BOLOGNA - Secondo la capogruppo dei Verdi della Regione Emilia-Romagna Daniela Guerra la lista diffusa da Legambiente, dei 32 Comuni della nostra regione che ottengono i minori risultati nella raccolta differenziata fornisce spunto ad alcune considerazioni.


“Anche se in numeri assoluti non sono i piccoli Comuni a fare le grandi quantità (da questo punto di vista ritengo più preoccupante che nella fascia di livello medio-basso di raccolta si collochino le grandi città della nostra regione) è semplicemente emblematico che nella lista dei Comuni che hanno i livelli più bassi di raccolta differenziata compaia Sogliano al Rubicone, dove funziona una discarica che accoglie rifiuti da fuori regione e secondo un recente accordo anche da San Marino”.


“Come ho scritto nei giorni scorsi in una lettera aperta al Presidente della Regione Vasco Errani, l’eccessiva presenza di impianti di smaltimento sul nostro territorio regionale, siano essi inceneritori o discariche, non è certo un incentivo a differenziare i rifiuti”.


Nell’ultimo report di Arpa sui rifiuti appare evidente che gli impianti di smaltimento, inceneritori e discariche, di fatto configurano lo smaltimento come l’attività di gran lunga prevalente. Infatti, attualmente gli impianti in funzione smaltiscono il 65% (il 28,2 % all’incenerimento e il 37,8 % in discarica) dei rifiuti prodotti. Guardando le future autorizzazioni l’incenerimento passerà al 44,5 % dei rifiuti urbani prodotti nella nostra regione. La Germania, in cui dal 2005 vige il divieto di gettare i rifiuti in modo indifferenziato, ma che tutti ci portano ad esempio come Paese in cui l’incenerimento non è un tabù, invia all’incenerimento soltanto il 34,2% dei rifiuti, la produzione dei quali non registra più un trend di crescita.

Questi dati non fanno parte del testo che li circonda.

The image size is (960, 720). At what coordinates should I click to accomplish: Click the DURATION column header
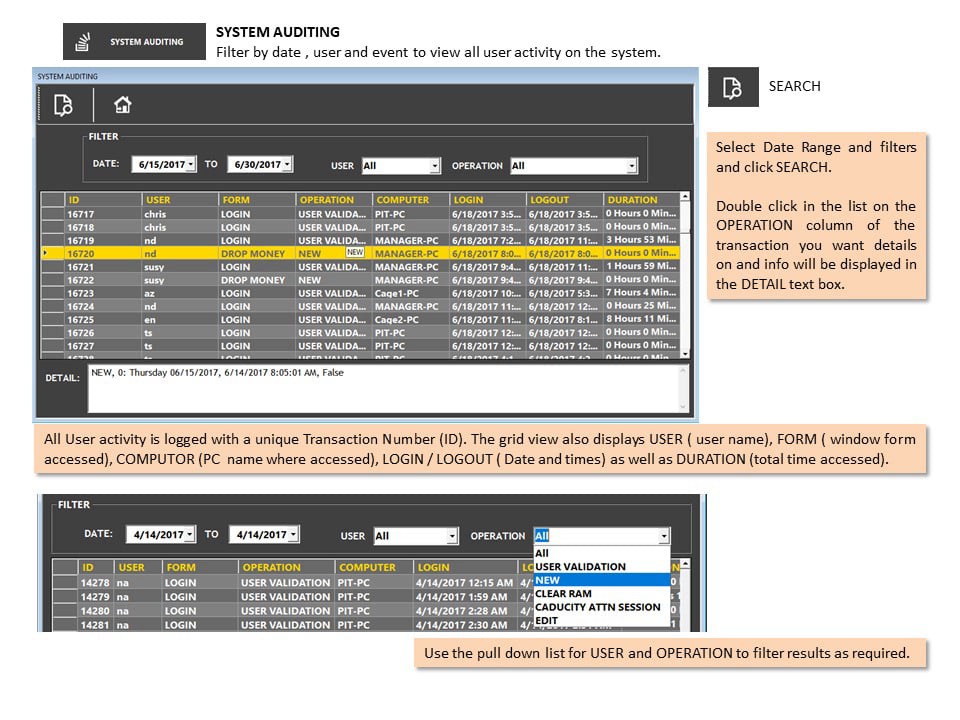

“In più di una occasione – dice Guerra - abbiamo letto e ascoltato le dichiarazioni del sindaco di Sogliano che vantava i grandi benefici derivati dalla presenza della discarica sul territorio comunale. Benefici economici per le casse comunali, ma che evidentemente, come ci dicono i dati sulla raccolta differenziata, non sono stati tradotti in politiche lungimiranti di riduzione e di recupero dei rifiuti”.


“Una regione che dispone attualmente di 28 discariche, 8 inceneritori per RSU, quasi tutti recentemente potenziati o in corso di potenziamento, un inceneritore per rifiuti ospedalieri e 5 di rifiuti speciali anche pericolosi, non può oggi proporre di costruire inceneritori e di ampliare all’infinito le discariche. Consegnarsi completamente allo smaltimento significa rendere inefficace l’attività di raccolta differenziata per il recupero e rimandare all’infinito una risoluzione definitiva del problema”.